Sí, cambia el significado.

1. Implica que todavía estudias español.
2. Implica que hace dos años estudiaste español, pero ya no lo estudias.

Creo que en todos los idiomas el presente y el pasado cambian el significado, ¿no?


----------



## gengo

SpanishWorld said:


> I study Spanish for 2 years.



That does not sound idiomatic to me.  In what situation would you say that?

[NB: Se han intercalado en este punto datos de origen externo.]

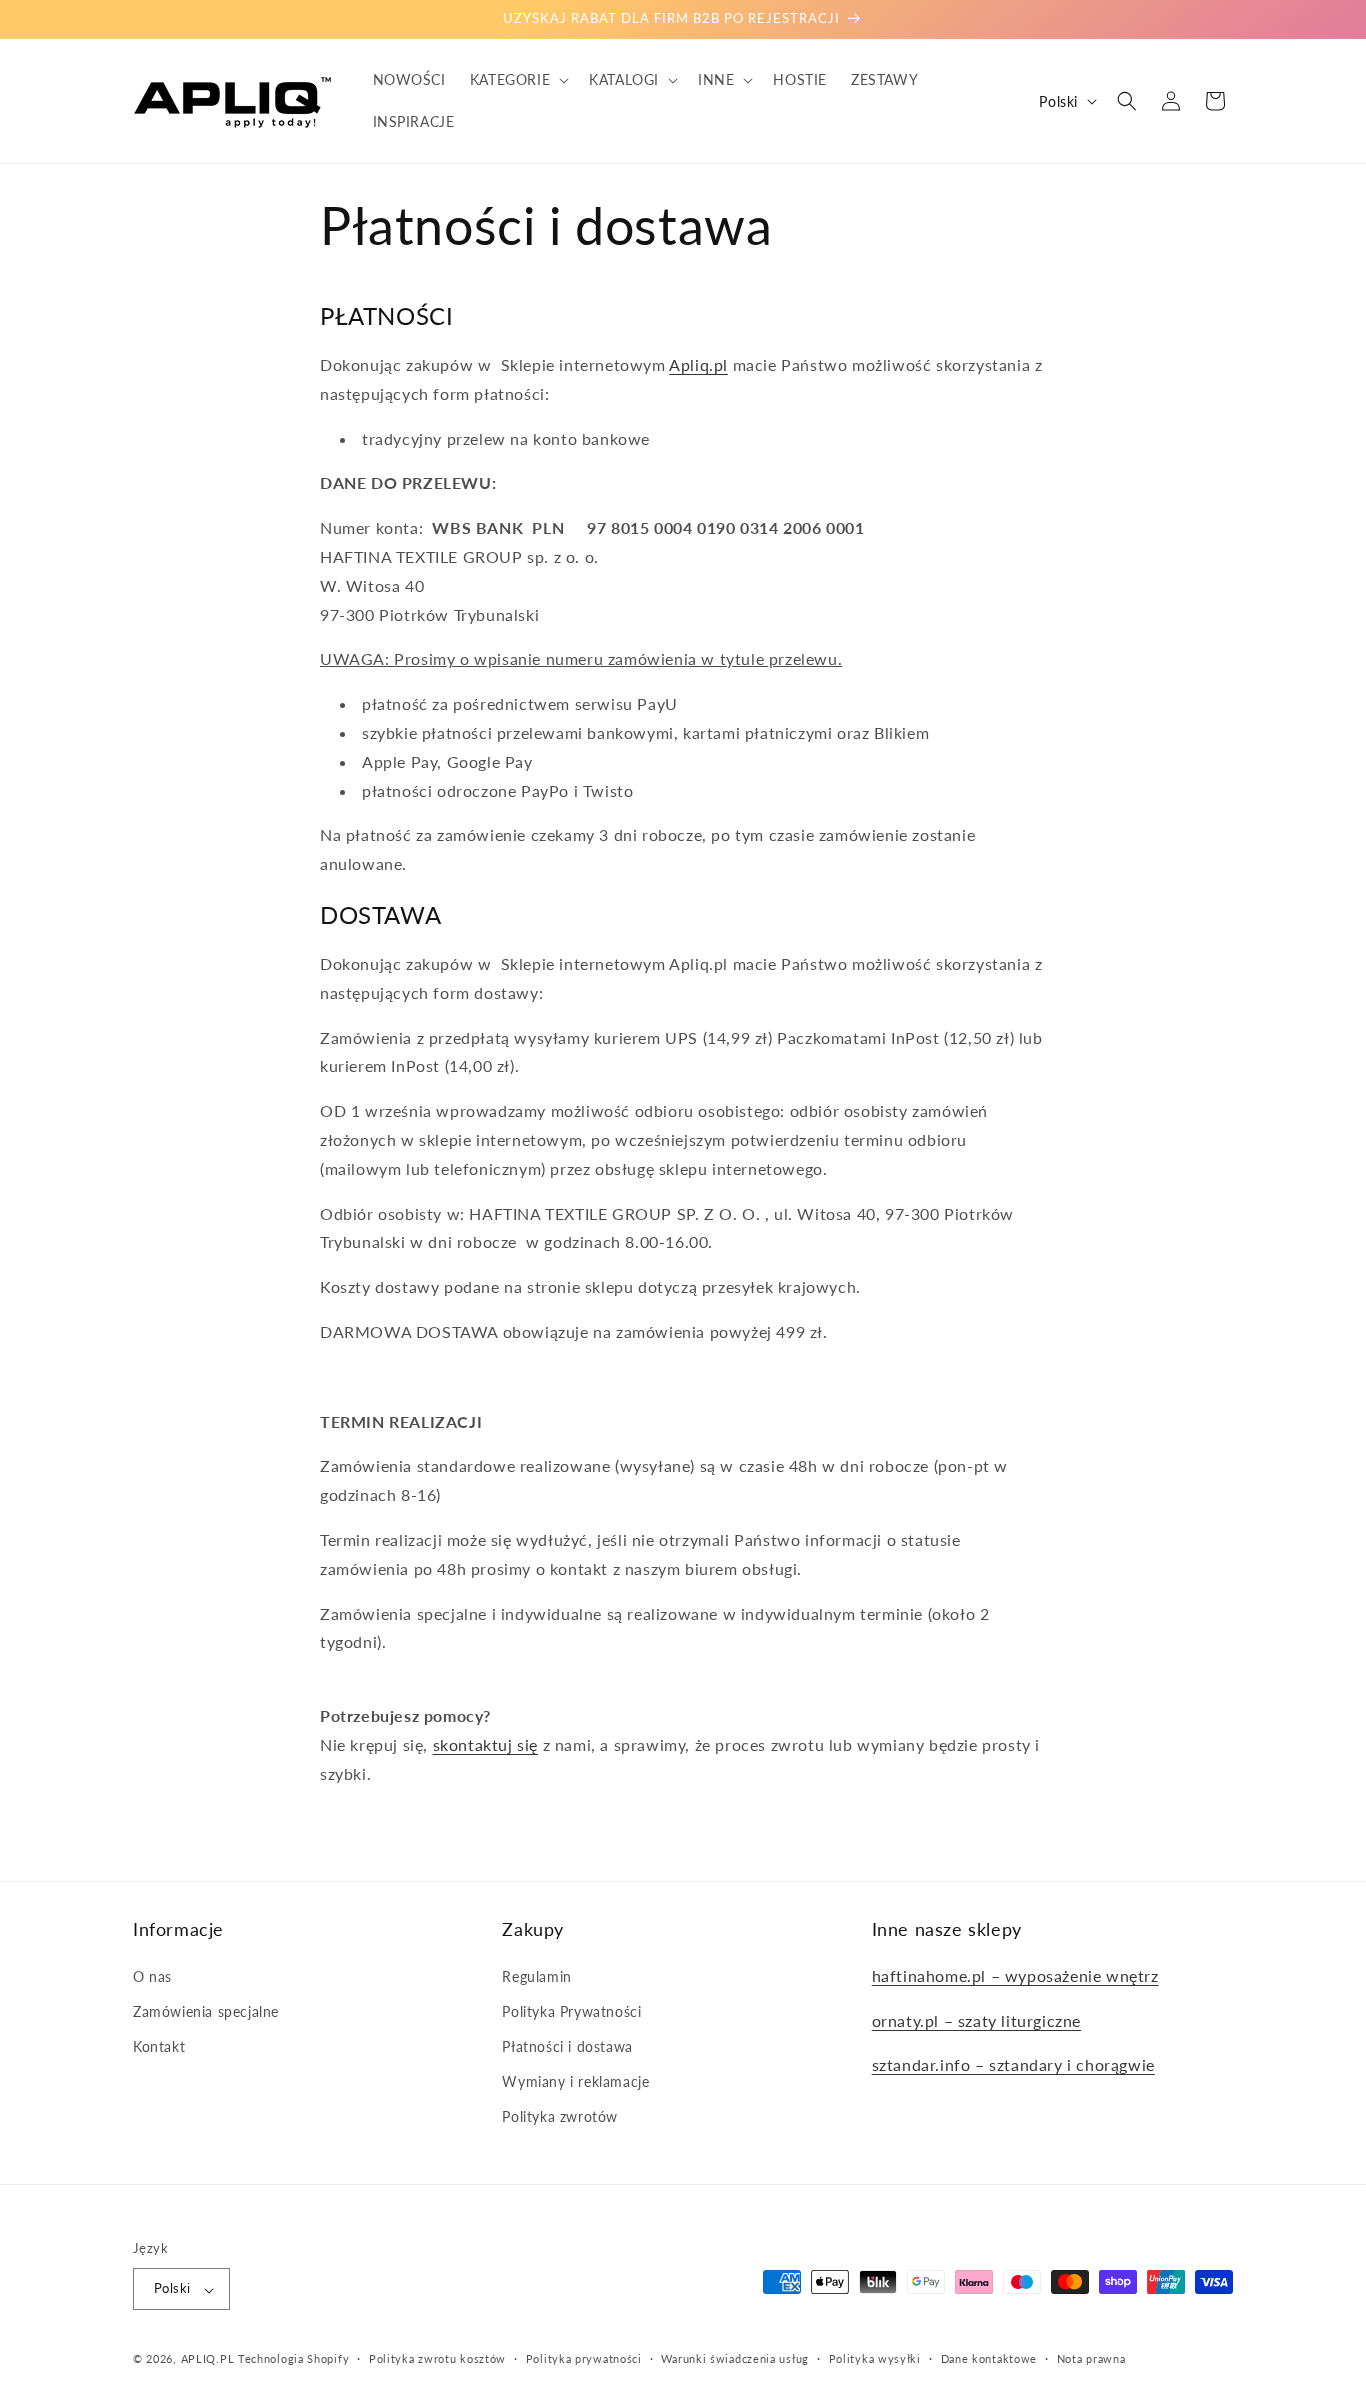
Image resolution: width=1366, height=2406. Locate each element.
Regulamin (536, 1975)
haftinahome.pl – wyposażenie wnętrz (1015, 1974)
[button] (517, 80)
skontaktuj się (485, 1744)
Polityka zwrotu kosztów (437, 2358)
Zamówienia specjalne (206, 2010)
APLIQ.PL (209, 2359)
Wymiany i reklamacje (575, 2081)
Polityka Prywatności (571, 2010)
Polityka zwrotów (560, 2116)
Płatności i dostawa (567, 2046)
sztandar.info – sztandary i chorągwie (1013, 2064)
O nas (152, 1975)
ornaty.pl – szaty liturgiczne (976, 2019)
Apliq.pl (698, 364)
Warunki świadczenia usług (735, 2358)
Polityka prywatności (584, 2358)
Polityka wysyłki (875, 2358)
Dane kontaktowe (989, 2358)
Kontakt (159, 2046)
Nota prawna (1091, 2358)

The natural translation of "estudio español hace 2 años" is "I've been studying Spanish (for) two years."


----------



## SpanishWorld

gengo said:


> That does not sound idiomatic to me.  In what situation would you say that?
> 
> The natural translation of "estudio español hace 2 años" is "I've been studying Spanish (for) two years."


That means "He estado estudiando español (por/durante) dos años". We can simply say, "Estudio" using the present tense.


----------



## gengo

SpanishWorld said:


> That means "He estado estudiando español (por/durante) dos años".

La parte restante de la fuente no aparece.